Increasingly, the geopolitical aspect of security is becoming more relevant. Rhetoric continues to heat up and relations are cooling between the United States, China and Russia. China already allegedly demands that vendors backdoor sites and apps, and this has created a real division between companies that are willing to do this and those that are not, Joan Pepin, VP of Security and CISO with Sumo Logic stated. This is tying the hands of IT and security professionals everywhere. In 2016, these issues will continue to escalate and drive the C-suite to take even more of an interest in the organization’s security strategy.
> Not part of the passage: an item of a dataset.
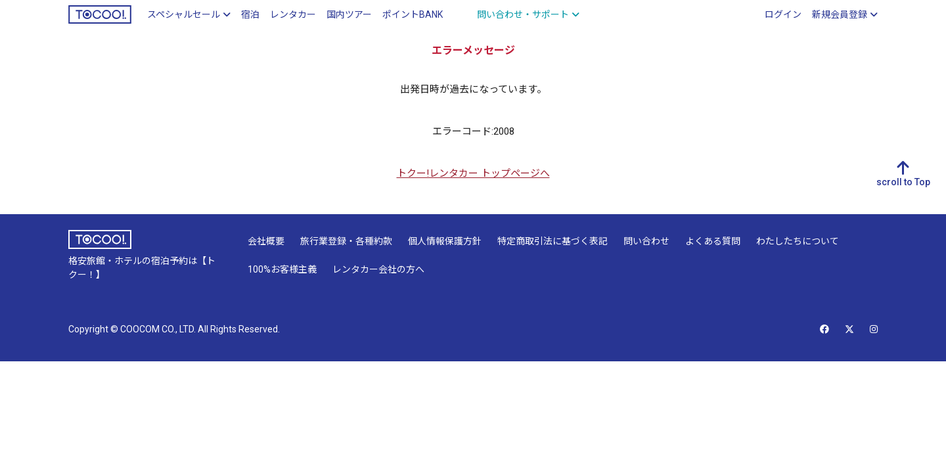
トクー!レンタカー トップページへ (473, 173)
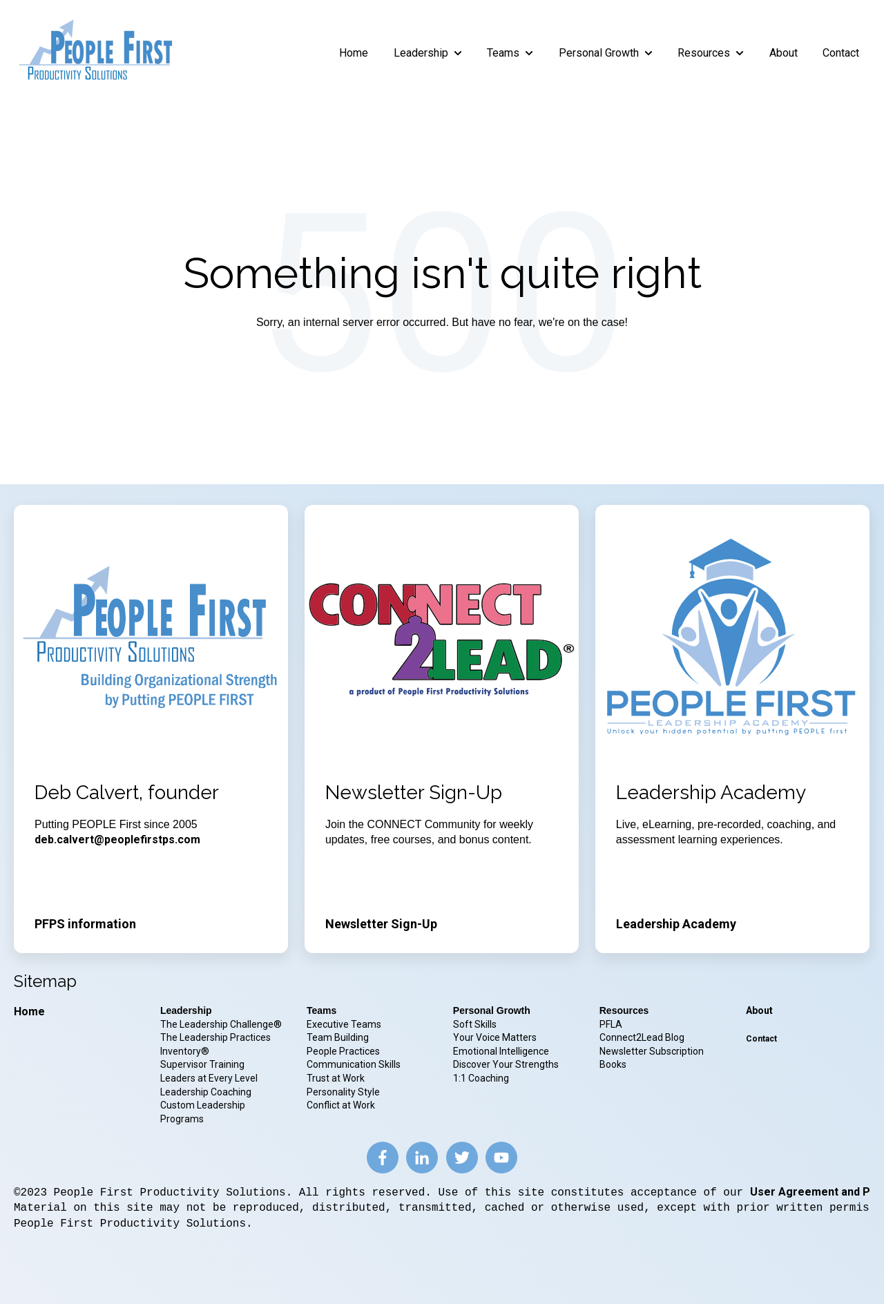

Malware will target the cloud.
It is only a matter of time until the cloud becomes the latest target of malware, and Tom Byrnes, CEO of ThreatSTOP, thinks this is the year it will happen. Cloud-targeted malware will compromise the computing power of the cloud, infrastructure, apps and data. Although malware has traditionally targeted endpoints, Byrnes said as we move more information and computing power to the cloud, endpoints and mobile devices will become “dumb terminals” and the cloud will be an increasingly attractive target.
Internet of Things
Internet of Things challenges will continue.
The Internet of Things (IoT) introduces new network devices into your environment, all with their own vulnerabilities, said Wolfgang Kandek, CTO at Qualys. The best way to limit their reach into your corporate network is to have a guest network where end users can install these devices and where no access to enterprise devices is available. Kandek recommended using features such as AP isolation to make sure that devices are sheltered from each other’s network. Speaking of IoT, a positive security note that Kandek thinks we’ll soon see is overall automatic patching in IoT devices, similar to what we’ve been seeing with smartphones.